Were we to write an opinion in this case it would tend to the same conclusion, and follow the same line of argument, as the reasons for judgment of the learned trial judge. Therefore we spare ourselves that unnecessary trouble, and simply adopt as our own the said reasons for judgment, which are as follows:
“On August 4, 1915, relator tendered to respondent company 7 cars of stone and switching charges, and demanded that said company spot said cars on its track next to the bank of the river, in order that said cars would be conveniently unloaded on barges which relator had stationed in the river nearby, for the purpose of transporting said stone to a point up the river to be used in revetment work, in which relator is engaged.
“The stone had been shipped by relator from Winnfield to Shreveport, over the Louisiana & Arkansas Railway Company’s line, a competitor of respondent company, which also owns and operates a line of railway from Winnfield to Shreveport.
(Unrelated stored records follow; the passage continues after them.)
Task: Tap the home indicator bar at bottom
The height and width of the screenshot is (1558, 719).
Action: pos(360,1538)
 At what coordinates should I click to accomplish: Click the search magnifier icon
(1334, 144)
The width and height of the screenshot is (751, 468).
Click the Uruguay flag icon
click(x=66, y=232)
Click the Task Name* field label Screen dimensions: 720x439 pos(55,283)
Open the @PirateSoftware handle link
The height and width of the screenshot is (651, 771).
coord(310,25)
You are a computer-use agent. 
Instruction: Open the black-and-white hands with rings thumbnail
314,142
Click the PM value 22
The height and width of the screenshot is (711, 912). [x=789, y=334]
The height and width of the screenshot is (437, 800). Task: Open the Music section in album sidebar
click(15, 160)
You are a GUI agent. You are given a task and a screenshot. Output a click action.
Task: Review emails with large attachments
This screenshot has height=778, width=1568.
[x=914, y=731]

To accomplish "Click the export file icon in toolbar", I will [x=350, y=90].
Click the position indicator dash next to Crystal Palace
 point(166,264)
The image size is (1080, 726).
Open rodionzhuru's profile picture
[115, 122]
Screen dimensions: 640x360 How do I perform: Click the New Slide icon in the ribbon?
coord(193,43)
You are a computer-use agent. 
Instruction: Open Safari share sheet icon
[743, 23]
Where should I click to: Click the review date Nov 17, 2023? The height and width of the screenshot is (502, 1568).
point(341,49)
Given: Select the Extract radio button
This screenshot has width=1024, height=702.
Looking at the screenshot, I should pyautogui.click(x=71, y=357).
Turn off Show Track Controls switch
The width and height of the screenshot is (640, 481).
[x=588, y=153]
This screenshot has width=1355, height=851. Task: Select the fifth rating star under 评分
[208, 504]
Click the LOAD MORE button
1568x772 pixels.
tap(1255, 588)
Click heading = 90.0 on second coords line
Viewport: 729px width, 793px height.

“The Louisiana & Arkansas Railway Company has no terminal facilities of its own in this city, but uses those of the St. Louis Southwestern Railway Company, whose switching tracks are designated as ‘A,’ ‘B,’ ‘C,’ and ‘D’ on blueprint filed in evidence by respondent, and marked Exhibit 1, and which are several hundred feet from the river bank.
“Relator claims that it was entitled to the switching services which it demanded of respondent company, because it would be more economical to relator in the delivery of its rock to its barges, and for the further reason that respondent company is a common carrier, and as such is under the legal duty to grant the switching privileges demanded. Relator also contends that respondent company has on numerous occasions spotted cars for relator and others on the track in question, and that its refusal to handle the cars in question for relator was an act of illegal and prejudicial discrimination.
“Respondent company declined to accede to the demand of relator, and 'denies that it has used or dedicated the track in question to the general public, and especially denies any discrimination in favor of others or against relator, and avers that any cars which may have been switched or unloaded on said track were so hauled in cases of emergency, or in serving the United States government, or in accommodating industries on said track, or in one or two instances through misapprehension of a subordinate of respondent company.
“Respondent specially avers that the track referred to by relator is a track built by it many years ago as a part of its terminal, and has *789since then, and is now, continuously used by your respondent as a switch track, in connection with its warehouse, and is a team track for its yards, and it is absolutely necessary and indispensable to the proper conduct of its business and to accommodate industries located on said track.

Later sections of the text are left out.